§ **MATERIAL SUPPLIED**:
--- --- ---

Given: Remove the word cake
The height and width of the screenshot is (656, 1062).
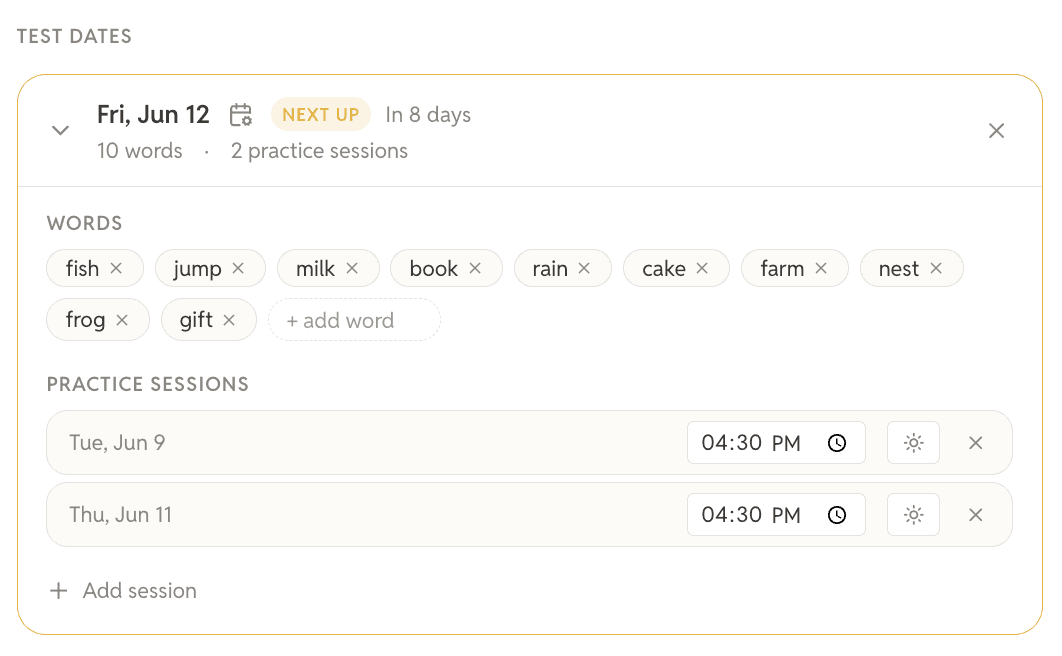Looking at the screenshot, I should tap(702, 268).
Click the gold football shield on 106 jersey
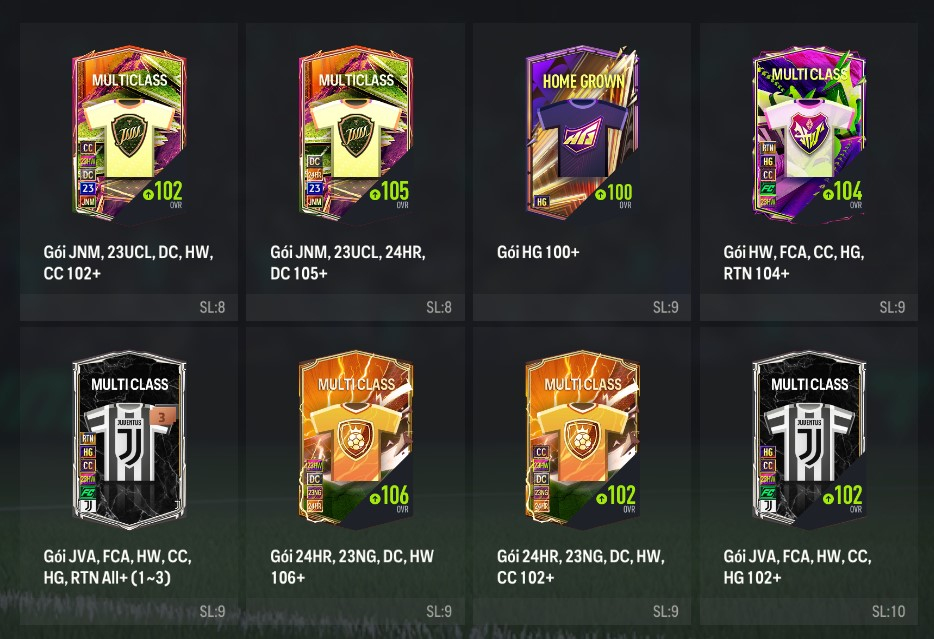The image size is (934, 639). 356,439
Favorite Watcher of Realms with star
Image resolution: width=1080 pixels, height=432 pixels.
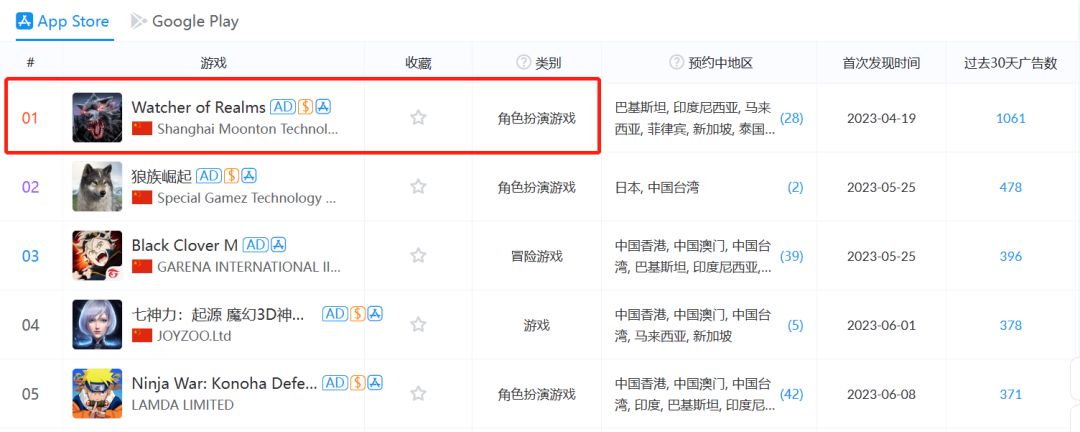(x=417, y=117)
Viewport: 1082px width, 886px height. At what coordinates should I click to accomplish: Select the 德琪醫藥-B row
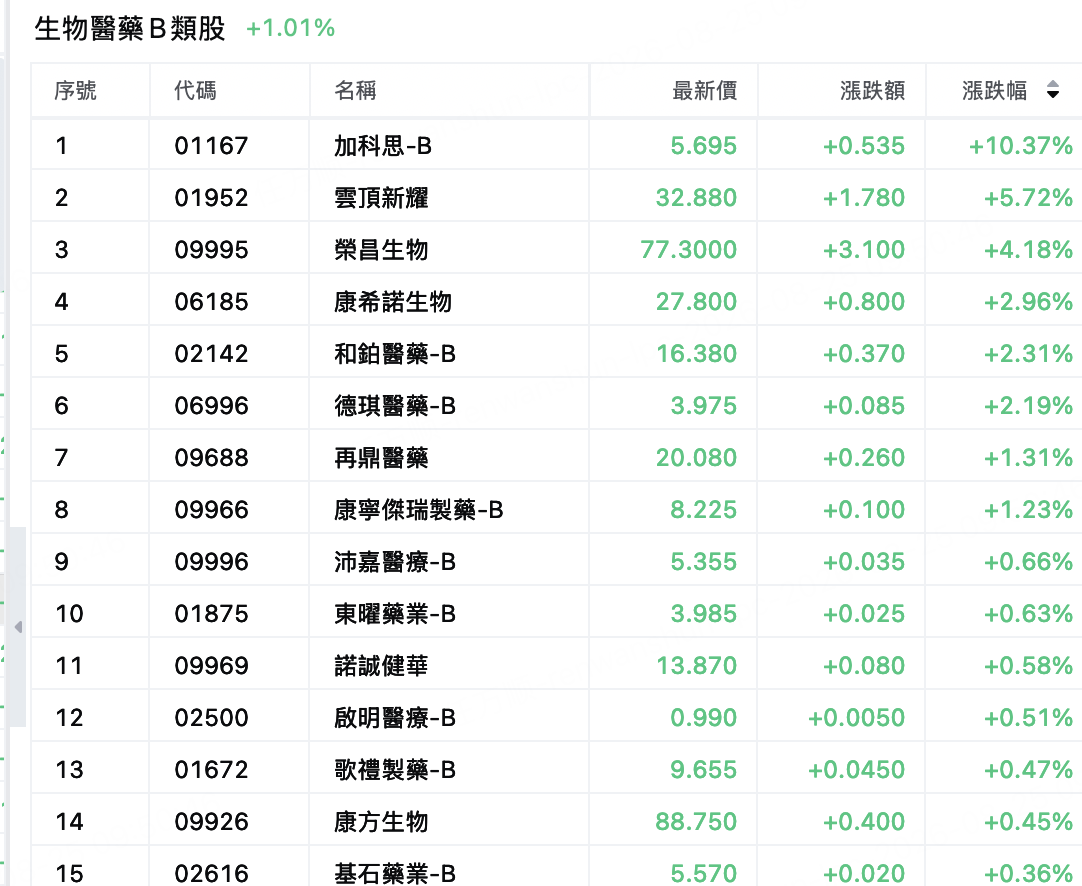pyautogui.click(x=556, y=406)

--- --- ---

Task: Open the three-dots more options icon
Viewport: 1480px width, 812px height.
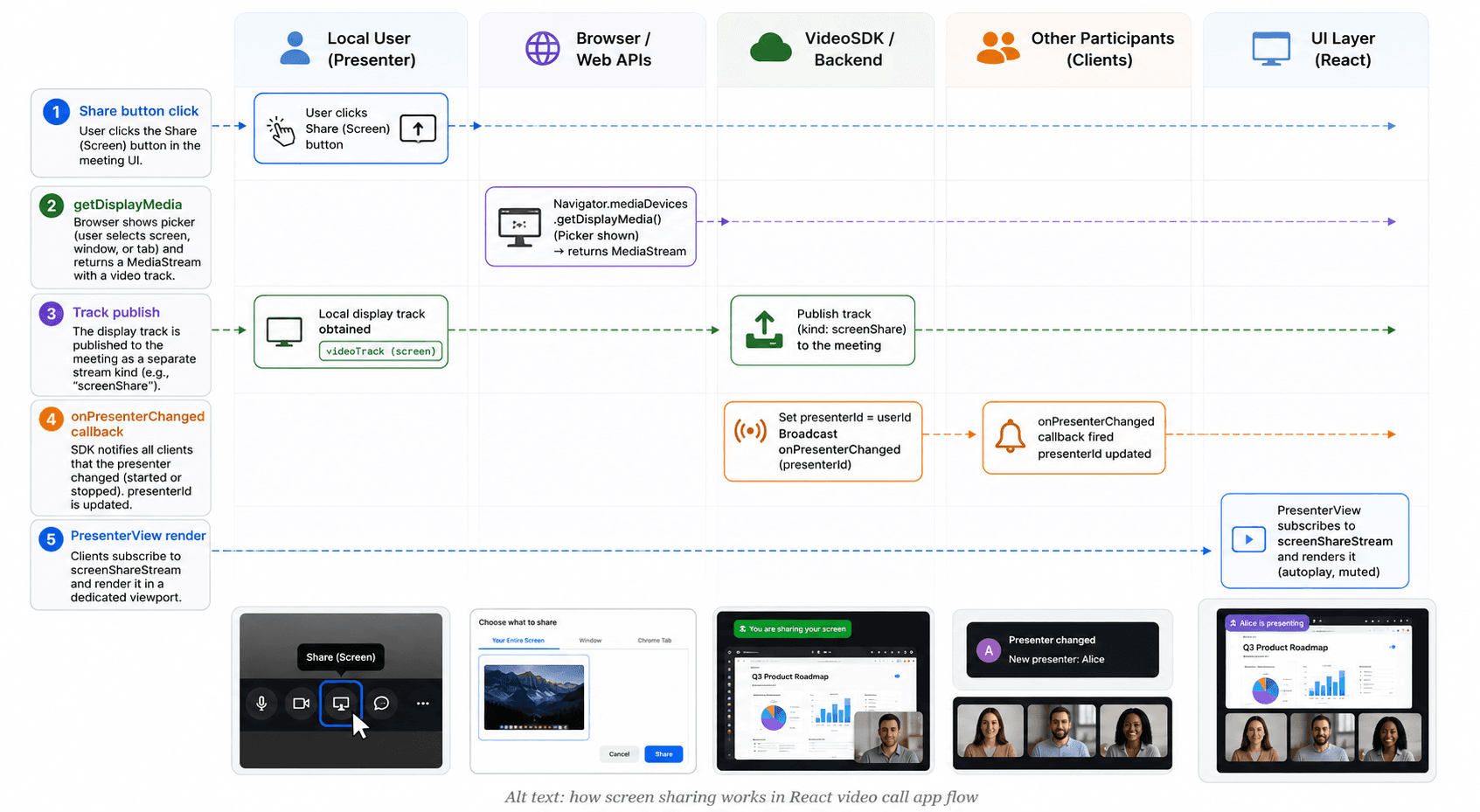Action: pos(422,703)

--- --- ---

§ **EXERCISE PROMPT**: Repeat, word for word, the lines of the material above from the one holding "Given: Remove the word cake" through the one holding "Favorite Watcher of Realms with star". Leave out pictures.

§ **EXERCISE OUTPUT**:
Given: Remove the word cake
The height and width of the screenshot is (656, 1062).
Looking at the screenshot, I should tap(702, 268).
Click the gold football shield on 106 jersey
The image size is (934, 639). 356,439
Favorite Watcher of Realms with star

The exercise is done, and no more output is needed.